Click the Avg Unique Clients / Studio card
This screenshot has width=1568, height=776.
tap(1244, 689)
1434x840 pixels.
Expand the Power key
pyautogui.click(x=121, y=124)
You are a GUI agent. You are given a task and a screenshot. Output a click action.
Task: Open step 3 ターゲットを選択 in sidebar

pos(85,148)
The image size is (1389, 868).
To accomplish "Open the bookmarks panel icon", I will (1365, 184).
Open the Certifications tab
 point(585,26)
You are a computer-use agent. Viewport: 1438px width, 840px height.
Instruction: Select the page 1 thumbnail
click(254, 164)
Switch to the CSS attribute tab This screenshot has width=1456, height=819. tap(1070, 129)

::::::::::

What the exercise asks: Copy exactly the line that contains "Expand the Power key" and every line after it through the end of the entries, with nothing added.

Final answer:
Expand the Power key
pyautogui.click(x=121, y=124)
You are a GUI agent. You are given a task and a screenshot. Output a click action.
Task: Open step 3 ターゲットを選択 in sidebar

pos(85,148)
The image size is (1389, 868).
To accomplish "Open the bookmarks panel icon", I will (1365, 184).
Open the Certifications tab
 point(585,26)
You are a computer-use agent. Viewport: 1438px width, 840px height.
Instruction: Select the page 1 thumbnail
click(254, 164)
Switch to the CSS attribute tab This screenshot has width=1456, height=819. tap(1070, 129)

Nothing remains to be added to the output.